[Target pointing data]
----------------

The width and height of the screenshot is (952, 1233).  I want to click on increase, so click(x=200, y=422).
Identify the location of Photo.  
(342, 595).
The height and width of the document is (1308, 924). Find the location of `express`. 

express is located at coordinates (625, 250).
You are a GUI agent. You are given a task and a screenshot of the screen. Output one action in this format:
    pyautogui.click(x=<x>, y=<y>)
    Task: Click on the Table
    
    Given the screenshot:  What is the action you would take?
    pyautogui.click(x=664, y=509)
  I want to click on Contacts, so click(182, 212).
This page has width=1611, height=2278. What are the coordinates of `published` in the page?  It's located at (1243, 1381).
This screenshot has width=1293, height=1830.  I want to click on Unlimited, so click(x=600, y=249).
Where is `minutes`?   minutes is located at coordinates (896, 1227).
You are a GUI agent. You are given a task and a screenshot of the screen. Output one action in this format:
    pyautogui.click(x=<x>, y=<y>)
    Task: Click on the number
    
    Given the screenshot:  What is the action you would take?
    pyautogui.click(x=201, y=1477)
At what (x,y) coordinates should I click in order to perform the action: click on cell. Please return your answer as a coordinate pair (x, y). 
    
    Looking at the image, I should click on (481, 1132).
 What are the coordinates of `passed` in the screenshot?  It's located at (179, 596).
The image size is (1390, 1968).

----------------

# Task instructions:
Copy out the whole listing above word for word, with no changes.

# Reply to the task:
The width and height of the screenshot is (952, 1233).  I want to click on increase, so click(x=200, y=422).
Identify the location of Photo.  
(342, 595).
The height and width of the document is (1308, 924). Find the location of `express`. 

express is located at coordinates (625, 250).
You are a GUI agent. You are given a task and a screenshot of the screen. Output one action in this format:
    pyautogui.click(x=<x>, y=<y>)
    Task: Click on the Table
    
    Given the screenshot:  What is the action you would take?
    pyautogui.click(x=664, y=509)
  I want to click on Contacts, so click(182, 212).
This page has width=1611, height=2278. What are the coordinates of `published` in the page?  It's located at (1243, 1381).
This screenshot has width=1293, height=1830.  I want to click on Unlimited, so click(x=600, y=249).
Where is `minutes`?   minutes is located at coordinates (896, 1227).
You are a GUI agent. You are given a task and a screenshot of the screen. Output one action in this format:
    pyautogui.click(x=<x>, y=<y>)
    Task: Click on the number
    
    Given the screenshot:  What is the action you would take?
    pyautogui.click(x=201, y=1477)
At what (x,y) coordinates should I click in order to perform the action: click on cell. Please return your answer as a coordinate pair (x, y). 
    
    Looking at the image, I should click on (481, 1132).
 What are the coordinates of `passed` in the screenshot?  It's located at (179, 596).
The image size is (1390, 1968).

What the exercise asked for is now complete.